[Portion of a data file]
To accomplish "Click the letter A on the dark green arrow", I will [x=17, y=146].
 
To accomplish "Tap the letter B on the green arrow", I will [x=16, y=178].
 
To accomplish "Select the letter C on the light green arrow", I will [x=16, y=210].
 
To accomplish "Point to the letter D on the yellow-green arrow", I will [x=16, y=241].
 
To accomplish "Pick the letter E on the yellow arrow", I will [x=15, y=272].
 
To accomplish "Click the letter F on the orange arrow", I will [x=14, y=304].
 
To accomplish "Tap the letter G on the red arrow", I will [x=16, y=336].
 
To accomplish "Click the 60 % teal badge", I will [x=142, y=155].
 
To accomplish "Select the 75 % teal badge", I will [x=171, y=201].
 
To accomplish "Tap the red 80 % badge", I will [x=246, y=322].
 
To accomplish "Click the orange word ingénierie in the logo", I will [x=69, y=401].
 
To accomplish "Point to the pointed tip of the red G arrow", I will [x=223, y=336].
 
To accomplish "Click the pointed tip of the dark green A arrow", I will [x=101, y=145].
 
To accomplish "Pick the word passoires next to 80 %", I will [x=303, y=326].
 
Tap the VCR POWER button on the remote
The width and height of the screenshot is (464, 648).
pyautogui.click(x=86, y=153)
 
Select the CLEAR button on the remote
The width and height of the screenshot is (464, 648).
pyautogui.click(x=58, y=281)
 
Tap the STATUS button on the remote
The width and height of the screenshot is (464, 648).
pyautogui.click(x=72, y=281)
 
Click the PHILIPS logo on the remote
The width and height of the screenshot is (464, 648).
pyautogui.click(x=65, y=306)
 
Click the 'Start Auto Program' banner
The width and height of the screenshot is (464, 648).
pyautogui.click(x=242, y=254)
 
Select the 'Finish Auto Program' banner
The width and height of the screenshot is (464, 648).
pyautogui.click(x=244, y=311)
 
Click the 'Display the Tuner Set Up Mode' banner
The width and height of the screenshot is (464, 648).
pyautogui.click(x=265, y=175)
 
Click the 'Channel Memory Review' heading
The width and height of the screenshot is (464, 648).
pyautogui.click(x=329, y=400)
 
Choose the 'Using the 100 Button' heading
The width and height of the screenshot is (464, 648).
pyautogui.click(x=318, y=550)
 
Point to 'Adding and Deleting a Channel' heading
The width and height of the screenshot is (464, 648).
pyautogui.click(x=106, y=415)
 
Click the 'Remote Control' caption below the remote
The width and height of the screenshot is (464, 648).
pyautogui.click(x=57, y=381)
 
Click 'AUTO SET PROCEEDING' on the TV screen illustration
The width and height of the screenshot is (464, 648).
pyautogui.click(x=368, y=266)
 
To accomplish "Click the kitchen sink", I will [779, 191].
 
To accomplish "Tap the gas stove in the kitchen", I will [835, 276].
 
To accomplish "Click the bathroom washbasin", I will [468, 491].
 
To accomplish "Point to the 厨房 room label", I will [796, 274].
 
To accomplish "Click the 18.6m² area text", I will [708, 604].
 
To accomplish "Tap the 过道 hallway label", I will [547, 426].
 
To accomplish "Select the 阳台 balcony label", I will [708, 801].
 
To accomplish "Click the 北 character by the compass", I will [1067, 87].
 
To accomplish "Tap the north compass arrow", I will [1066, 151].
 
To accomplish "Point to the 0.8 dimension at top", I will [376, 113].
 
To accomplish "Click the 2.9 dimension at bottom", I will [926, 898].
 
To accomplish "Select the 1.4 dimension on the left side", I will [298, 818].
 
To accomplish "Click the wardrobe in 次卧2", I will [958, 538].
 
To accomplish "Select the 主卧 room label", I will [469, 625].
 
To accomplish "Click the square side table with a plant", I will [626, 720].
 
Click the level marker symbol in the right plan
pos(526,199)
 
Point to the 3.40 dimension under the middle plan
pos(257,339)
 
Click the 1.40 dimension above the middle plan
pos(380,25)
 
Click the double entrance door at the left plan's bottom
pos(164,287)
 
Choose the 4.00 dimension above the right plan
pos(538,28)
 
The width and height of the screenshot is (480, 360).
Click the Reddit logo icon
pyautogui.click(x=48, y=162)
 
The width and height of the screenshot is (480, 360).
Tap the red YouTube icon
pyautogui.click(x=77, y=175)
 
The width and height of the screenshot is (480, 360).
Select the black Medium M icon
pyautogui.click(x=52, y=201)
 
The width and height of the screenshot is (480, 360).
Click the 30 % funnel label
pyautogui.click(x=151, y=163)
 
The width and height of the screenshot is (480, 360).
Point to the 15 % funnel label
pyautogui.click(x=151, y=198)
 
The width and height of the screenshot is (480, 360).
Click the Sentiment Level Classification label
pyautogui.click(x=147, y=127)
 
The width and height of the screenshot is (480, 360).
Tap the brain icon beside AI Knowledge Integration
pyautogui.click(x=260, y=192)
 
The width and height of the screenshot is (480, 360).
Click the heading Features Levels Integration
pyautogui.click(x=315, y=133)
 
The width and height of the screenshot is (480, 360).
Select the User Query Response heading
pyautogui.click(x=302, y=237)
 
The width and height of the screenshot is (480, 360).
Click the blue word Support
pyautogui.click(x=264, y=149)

---

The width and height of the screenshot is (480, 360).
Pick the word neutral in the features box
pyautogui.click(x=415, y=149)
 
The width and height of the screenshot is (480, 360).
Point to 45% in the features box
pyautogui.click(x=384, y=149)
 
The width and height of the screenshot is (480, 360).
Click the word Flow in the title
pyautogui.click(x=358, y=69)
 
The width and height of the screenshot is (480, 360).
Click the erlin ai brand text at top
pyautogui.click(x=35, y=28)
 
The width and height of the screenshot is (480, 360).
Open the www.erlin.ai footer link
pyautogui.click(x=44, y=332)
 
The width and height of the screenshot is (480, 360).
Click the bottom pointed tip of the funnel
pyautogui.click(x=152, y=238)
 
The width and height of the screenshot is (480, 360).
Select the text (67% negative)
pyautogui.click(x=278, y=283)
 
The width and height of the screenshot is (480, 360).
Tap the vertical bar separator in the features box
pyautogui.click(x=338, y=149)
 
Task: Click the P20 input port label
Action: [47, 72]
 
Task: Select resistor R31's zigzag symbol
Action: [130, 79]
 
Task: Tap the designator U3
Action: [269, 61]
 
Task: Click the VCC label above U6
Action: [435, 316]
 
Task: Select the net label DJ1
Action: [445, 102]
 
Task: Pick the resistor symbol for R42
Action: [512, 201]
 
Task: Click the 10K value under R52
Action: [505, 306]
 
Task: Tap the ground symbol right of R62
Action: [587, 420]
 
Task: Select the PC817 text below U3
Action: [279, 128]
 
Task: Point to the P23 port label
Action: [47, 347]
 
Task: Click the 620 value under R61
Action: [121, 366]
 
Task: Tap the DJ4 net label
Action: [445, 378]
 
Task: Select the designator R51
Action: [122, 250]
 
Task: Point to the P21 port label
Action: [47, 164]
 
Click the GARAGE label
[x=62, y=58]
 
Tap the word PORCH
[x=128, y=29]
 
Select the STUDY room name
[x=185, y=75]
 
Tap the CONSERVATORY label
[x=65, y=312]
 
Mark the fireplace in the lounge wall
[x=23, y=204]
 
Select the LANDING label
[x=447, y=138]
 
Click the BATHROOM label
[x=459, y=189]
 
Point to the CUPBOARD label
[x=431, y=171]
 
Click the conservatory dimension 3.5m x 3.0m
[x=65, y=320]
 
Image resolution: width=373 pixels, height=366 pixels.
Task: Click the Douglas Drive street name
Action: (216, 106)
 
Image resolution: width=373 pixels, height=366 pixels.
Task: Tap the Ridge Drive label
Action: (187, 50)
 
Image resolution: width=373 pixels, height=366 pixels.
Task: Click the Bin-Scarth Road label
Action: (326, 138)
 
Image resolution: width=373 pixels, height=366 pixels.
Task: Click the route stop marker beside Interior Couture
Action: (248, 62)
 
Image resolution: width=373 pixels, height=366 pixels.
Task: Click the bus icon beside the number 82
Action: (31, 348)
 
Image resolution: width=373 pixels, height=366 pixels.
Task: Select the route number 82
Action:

--

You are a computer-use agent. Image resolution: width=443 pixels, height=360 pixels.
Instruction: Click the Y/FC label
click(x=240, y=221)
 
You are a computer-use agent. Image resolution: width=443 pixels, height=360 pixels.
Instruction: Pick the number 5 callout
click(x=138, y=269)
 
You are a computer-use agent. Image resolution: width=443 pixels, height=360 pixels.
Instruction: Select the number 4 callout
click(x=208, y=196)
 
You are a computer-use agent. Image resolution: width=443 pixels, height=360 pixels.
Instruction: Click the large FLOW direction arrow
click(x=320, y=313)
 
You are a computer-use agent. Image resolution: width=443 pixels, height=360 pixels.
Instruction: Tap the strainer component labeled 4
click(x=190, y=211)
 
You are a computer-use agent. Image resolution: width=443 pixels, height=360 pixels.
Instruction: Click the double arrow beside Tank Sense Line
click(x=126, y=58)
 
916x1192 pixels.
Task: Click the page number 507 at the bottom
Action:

Written exercise:
Reproduce verbatim every line of the records above, from the line containing "Select the CLEAR button on the remote" down to the line containing "pyautogui.click(x=72, y=281)", including both of those lines.

Exercise result:
Select the CLEAR button on the remote
The width and height of the screenshot is (464, 648).
pyautogui.click(x=58, y=281)
 
Tap the STATUS button on the remote
The width and height of the screenshot is (464, 648).
pyautogui.click(x=72, y=281)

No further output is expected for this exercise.